Back in Europe, Barozzi Veiga has taken on a slew of high-profile cultural commissions such as Poland’s Mies van der Rohe Award-winning Szczecin Philharmonic Hall (2014), the Jewish Museum of Belgium in Brussels (2020), and a handful of Swiss projects including the Bündner Kunstmuseum Chur (2016), the Musée cantonal des Beaux-Arts Lausanne (2019), and Tanzhaus Zürich (2019). In 2021, the firm designed a pair of Artists’ Ateliers for the London Design District.

rendering of people in a theater space attending a lecture
The campus will include a multi-purpose theater space for lectures and screenings. (Oolite Arts)

“We understand architecture as a background for life or work. We try to give the artist the best conditions to work,” explained firm co-founder Fabrizio Barozzi. “And that means finding this balance between a very intimate space, which is represented by the studio, and a space for community life, which is part of Oolite’s DNA.”

Working alongside Barozzi Veiga on its first built U.S. project is Miami-based architect of record Charles H. Benson & Associates.

Described as a “space that prioritizes both artist and community needs, striking a balance between public and private,” the design of Oolite Arts’ low-slung, almost bastille-like concrete compound in Little River appears both cloistered and open at once (its accessible to the street on all sides), and less a uniform building, more a cozy configuration of ateliers that together form the “village of artists” described above.

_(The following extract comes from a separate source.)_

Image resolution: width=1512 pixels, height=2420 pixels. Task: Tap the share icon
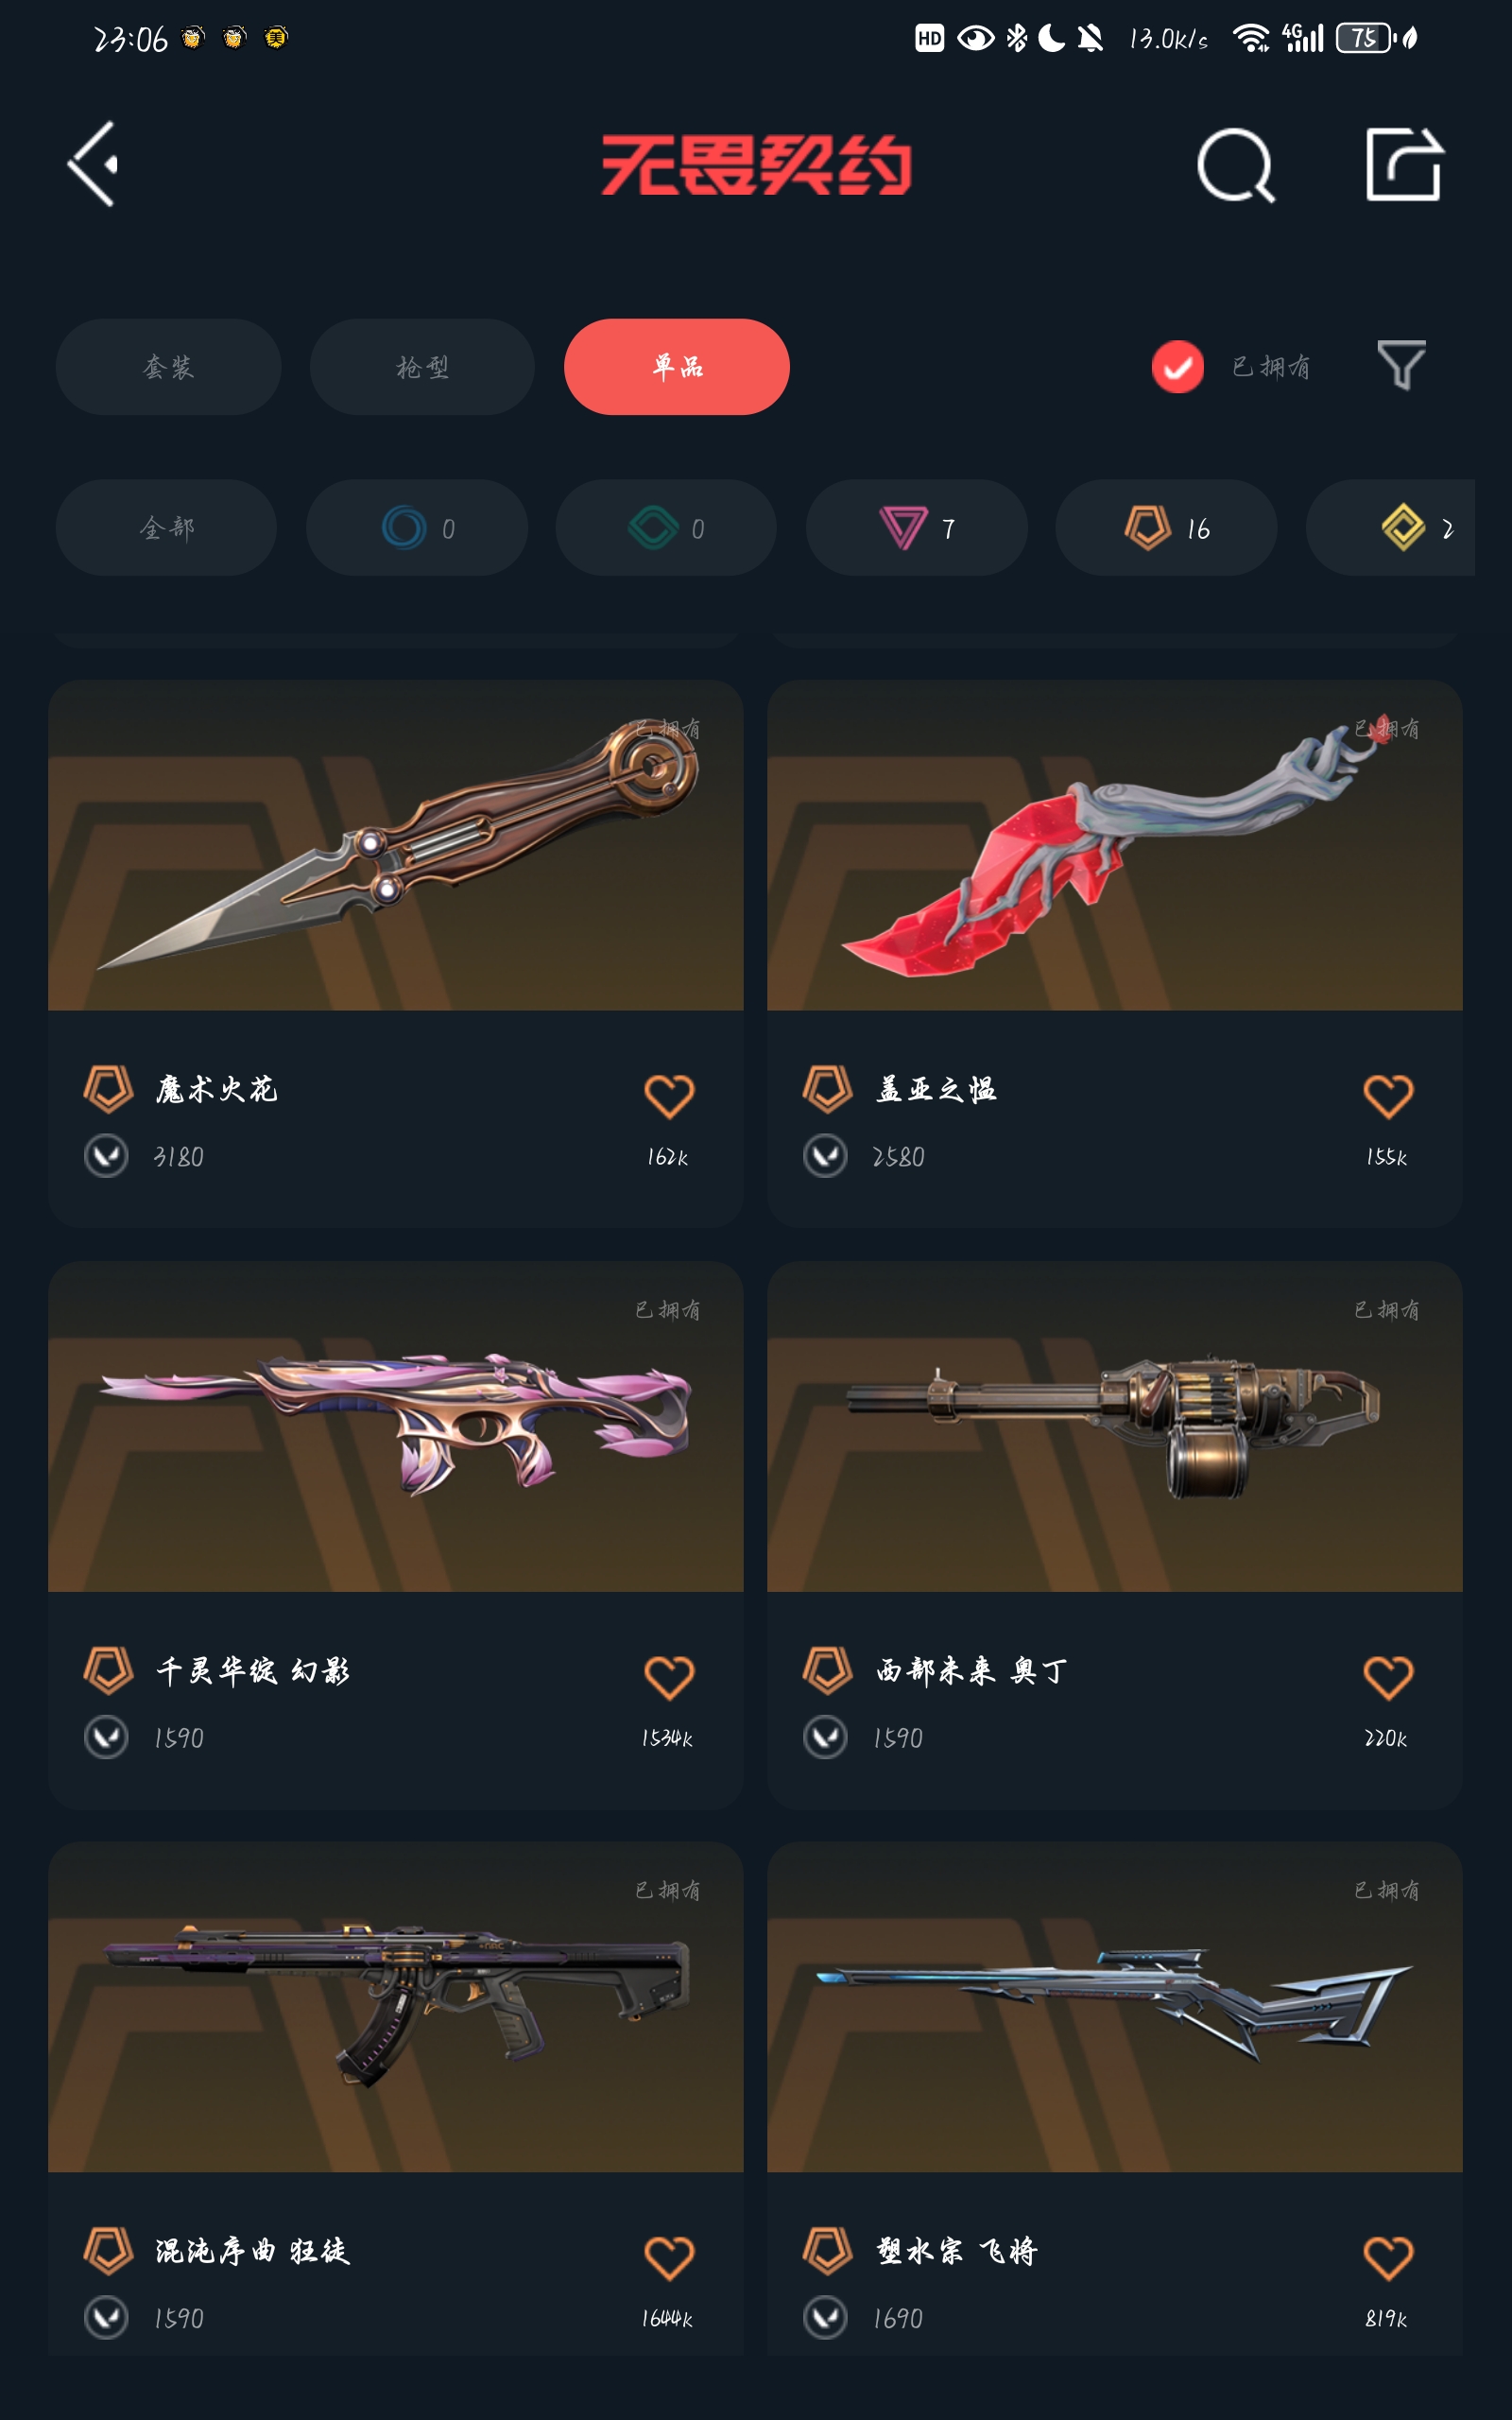1403,164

rendering of people viewing art in an exhibition space
The exhibition gallery at the new Little River home of Oolite Arts. (Oolite Arts)

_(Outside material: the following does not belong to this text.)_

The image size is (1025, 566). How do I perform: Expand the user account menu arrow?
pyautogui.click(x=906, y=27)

Elaborated Barozzi Veiga in a design statement:

Imagined as a calm and open setting that maintains the artist as the protagonist, the center’s architecture will harness the power of diffused natural light to offer artists spatial scenes in which they can realize their personal explorations. The design’s repeated vertical elements will function as skylights, solar chimneys, wind catchers, and water tanks while also creating a collection of rooms.

As alluded to above, the building is designed to have a minimal environmental footprint and is set to attain LEED certification.

“We wanted the project to be a surprise for the artists and the community. Behind this opaque concrete wall, you don’t expect to have such an exuberant garden,” added Barozzi of another major element of the new Oolite Arts campus: a lushly planted interior courtyard that’s open to the larger community. “This can create a kind of beautiful surprise when you discover the interior.”

Oolite Arts’ renowned Studio Residency program has supported more than 1,000 Miami-based artists its nearly four decades in existence with alumni including Germane Barnes, William Cordova, Teresita Fernandez, and Michael Richards. Recently, the organization also launched Home + Away Travel Residency program for artists. The organization will continue to house resident artists and produce public programming on Lincoln Road while its new Little River digs are under construction.